▶ Source material

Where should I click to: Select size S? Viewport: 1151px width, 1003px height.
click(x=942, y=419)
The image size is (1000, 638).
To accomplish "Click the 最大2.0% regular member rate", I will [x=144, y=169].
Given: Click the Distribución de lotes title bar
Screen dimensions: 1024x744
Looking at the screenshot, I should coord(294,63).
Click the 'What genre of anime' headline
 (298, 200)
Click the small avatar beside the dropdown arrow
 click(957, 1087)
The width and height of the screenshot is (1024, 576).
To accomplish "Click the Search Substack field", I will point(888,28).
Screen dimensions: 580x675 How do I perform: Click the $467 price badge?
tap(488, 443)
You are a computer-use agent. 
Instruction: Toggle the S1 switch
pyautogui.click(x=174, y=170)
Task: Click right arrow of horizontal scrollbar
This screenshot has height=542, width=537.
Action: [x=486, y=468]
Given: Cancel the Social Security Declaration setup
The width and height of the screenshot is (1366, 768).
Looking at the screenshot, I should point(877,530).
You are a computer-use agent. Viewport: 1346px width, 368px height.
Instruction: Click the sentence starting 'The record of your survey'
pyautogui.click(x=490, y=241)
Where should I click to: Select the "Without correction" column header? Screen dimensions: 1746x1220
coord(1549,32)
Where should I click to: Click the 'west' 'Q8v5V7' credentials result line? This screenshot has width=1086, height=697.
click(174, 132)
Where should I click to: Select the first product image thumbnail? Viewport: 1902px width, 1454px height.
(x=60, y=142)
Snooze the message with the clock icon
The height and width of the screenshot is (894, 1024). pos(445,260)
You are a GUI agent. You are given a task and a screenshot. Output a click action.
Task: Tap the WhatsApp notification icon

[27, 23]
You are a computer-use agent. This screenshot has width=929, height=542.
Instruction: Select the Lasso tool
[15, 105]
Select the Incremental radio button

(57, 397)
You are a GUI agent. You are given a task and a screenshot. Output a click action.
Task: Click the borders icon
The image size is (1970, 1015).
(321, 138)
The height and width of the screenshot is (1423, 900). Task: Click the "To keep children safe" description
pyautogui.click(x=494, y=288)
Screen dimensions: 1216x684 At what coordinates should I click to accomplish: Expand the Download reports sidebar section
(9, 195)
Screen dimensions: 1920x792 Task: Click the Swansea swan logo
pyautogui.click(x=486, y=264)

▶ What to do
All lines of the material that contain the word "will" should be listed.

▶ Answer to this problem
To accomplish "Click the 最大2.0% regular member rate", I will [x=144, y=169].
To accomplish "Click the Search Substack field", I will point(888,28).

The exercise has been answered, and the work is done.